What is expected: Every record has to be written out exactly, with no line missing.

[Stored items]
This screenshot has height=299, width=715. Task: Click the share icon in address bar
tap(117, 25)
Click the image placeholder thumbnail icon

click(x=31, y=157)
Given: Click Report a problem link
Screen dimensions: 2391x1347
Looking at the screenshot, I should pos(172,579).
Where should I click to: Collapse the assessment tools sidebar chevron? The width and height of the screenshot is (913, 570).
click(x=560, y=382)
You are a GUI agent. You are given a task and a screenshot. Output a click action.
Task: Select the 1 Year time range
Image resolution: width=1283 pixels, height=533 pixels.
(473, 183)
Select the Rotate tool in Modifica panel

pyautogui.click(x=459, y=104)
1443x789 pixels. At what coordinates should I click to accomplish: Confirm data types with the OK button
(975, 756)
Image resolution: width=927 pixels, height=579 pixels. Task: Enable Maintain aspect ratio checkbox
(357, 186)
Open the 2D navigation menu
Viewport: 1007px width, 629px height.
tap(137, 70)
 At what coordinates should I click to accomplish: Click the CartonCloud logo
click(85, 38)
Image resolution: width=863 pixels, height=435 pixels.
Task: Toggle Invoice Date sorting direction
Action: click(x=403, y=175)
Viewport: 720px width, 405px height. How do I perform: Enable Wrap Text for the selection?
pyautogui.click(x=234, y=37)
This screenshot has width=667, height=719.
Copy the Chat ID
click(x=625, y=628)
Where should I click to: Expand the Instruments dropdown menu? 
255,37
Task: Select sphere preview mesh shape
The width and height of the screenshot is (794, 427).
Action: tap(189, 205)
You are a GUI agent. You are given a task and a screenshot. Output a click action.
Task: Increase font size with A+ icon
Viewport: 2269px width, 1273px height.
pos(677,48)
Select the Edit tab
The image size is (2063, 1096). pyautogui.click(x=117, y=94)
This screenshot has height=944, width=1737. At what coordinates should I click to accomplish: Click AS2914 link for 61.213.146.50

Result of this task:
This screenshot has height=299, width=715. Task: Click the share icon in address bar
tap(117, 25)
Click the image placeholder thumbnail icon

click(x=31, y=157)
Given: Click Report a problem link
Screen dimensions: 2391x1347
Looking at the screenshot, I should pos(172,579).
Where should I click to: Collapse the assessment tools sidebar chevron? The width and height of the screenshot is (913, 570).
click(x=560, y=382)
You are a GUI agent. You are given a task and a screenshot. Output a click action.
Task: Select the 1 Year time range
Image resolution: width=1283 pixels, height=533 pixels.
(473, 183)
Select the Rotate tool in Modifica panel

pyautogui.click(x=459, y=104)
1443x789 pixels. At what coordinates should I click to accomplish: Confirm data types with the OK button
(975, 756)
Image resolution: width=927 pixels, height=579 pixels. Task: Enable Maintain aspect ratio checkbox
(357, 186)
Open the 2D navigation menu
Viewport: 1007px width, 629px height.
tap(137, 70)
 At what coordinates should I click to accomplish: Click the CartonCloud logo
click(85, 38)
Image resolution: width=863 pixels, height=435 pixels.
Task: Toggle Invoice Date sorting direction
Action: click(x=403, y=175)
Viewport: 720px width, 405px height. How do I perform: Enable Wrap Text for the selection?
pyautogui.click(x=234, y=37)
This screenshot has width=667, height=719.
Copy the Chat ID
click(x=625, y=628)
Where should I click to: Expand the Instruments dropdown menu? 
255,37
Task: Select sphere preview mesh shape
The width and height of the screenshot is (794, 427).
Action: tap(189, 205)
You are a GUI agent. You are given a task and a screenshot. Output a click action.
Task: Increase font size with A+ icon
Viewport: 2269px width, 1273px height.
pos(677,48)
Select the Edit tab
The image size is (2063, 1096). pyautogui.click(x=117, y=94)
This screenshot has height=944, width=1737. At what coordinates should I click to accomplish: Click AS2914 link for 61.213.146.50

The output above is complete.